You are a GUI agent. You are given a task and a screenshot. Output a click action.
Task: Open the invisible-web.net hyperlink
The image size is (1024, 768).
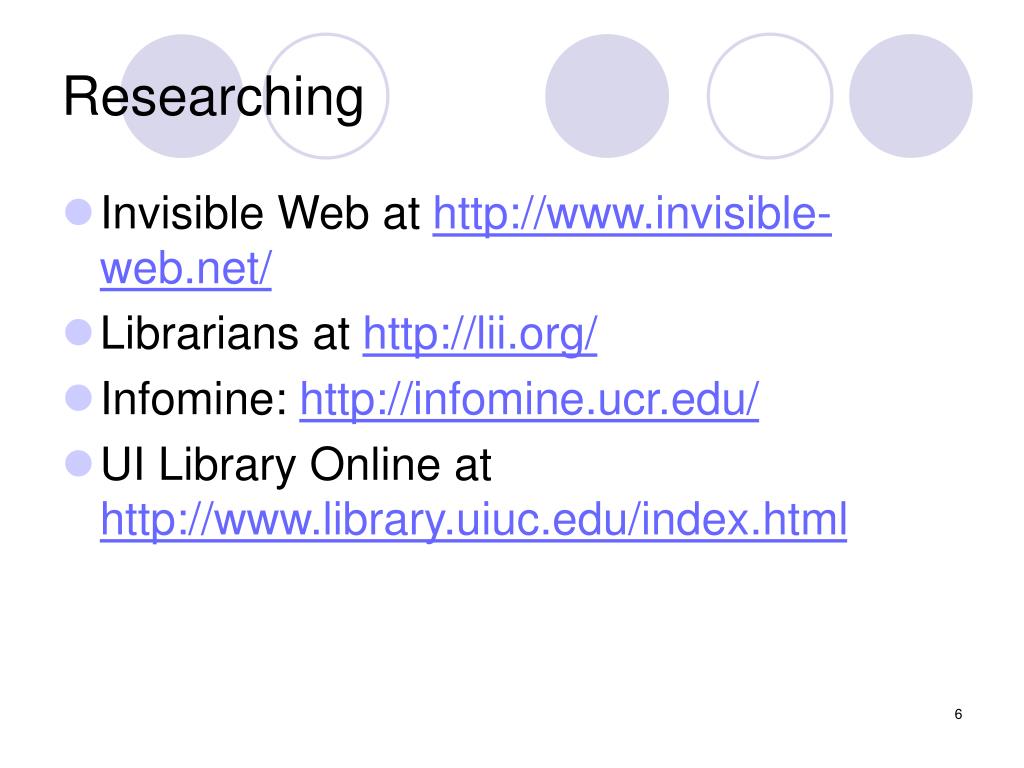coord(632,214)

------------------------------------------------------------

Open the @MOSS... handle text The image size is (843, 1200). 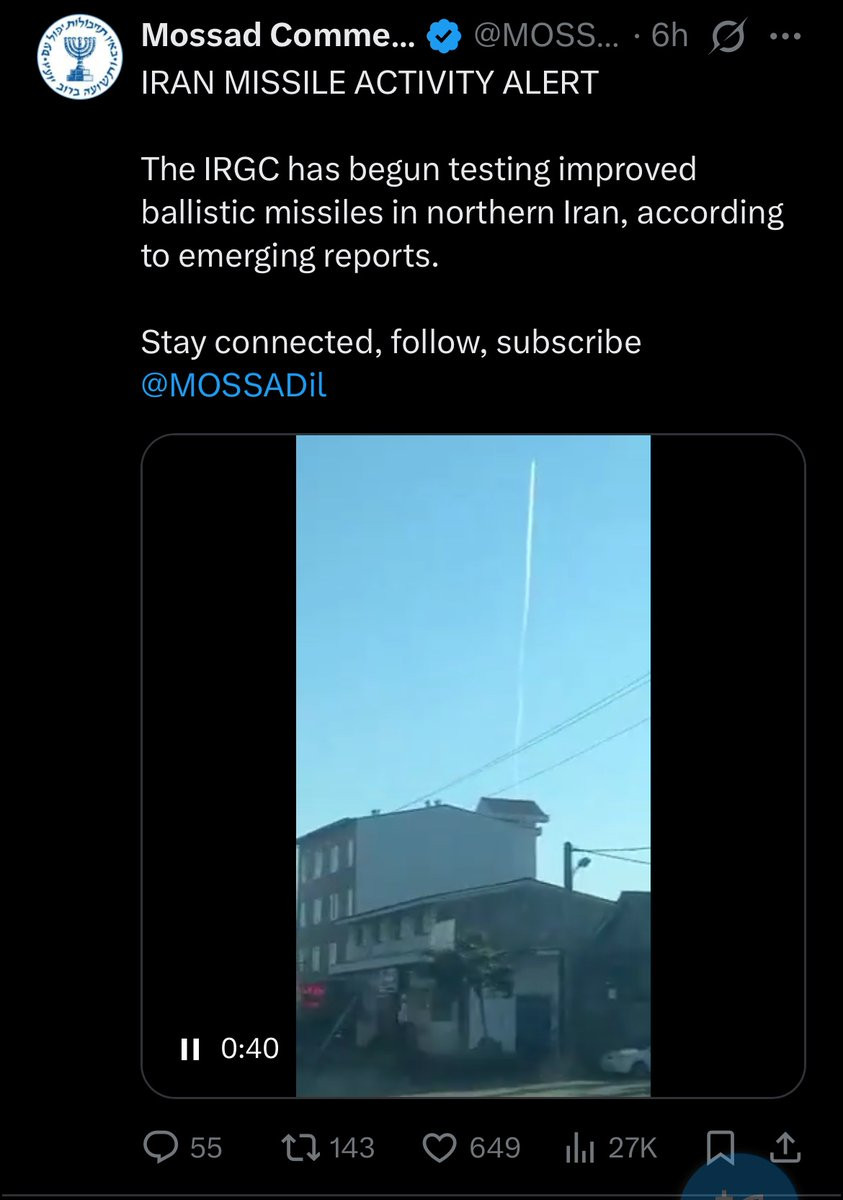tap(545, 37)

------------------------------------------------------------

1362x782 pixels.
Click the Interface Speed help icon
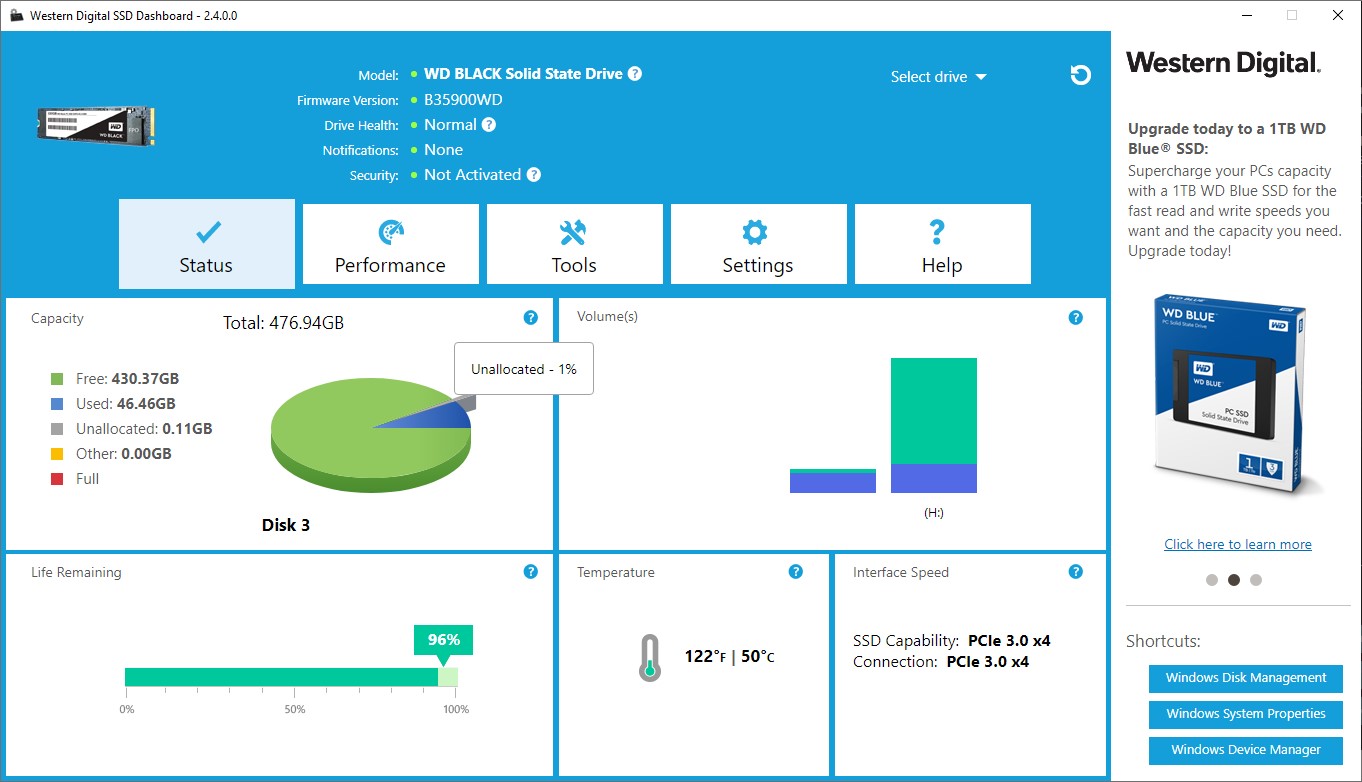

------------------------------------------------------------

## Description of the task
List everything from the line containing "1362x782 pixels." down to the line containing "Click the Interface Speed help icon" as a JSON array of strings, one string per line, skipping blank lines.

## Final result
[
  "1362x782 pixels.",
  "Click the Interface Speed help icon"
]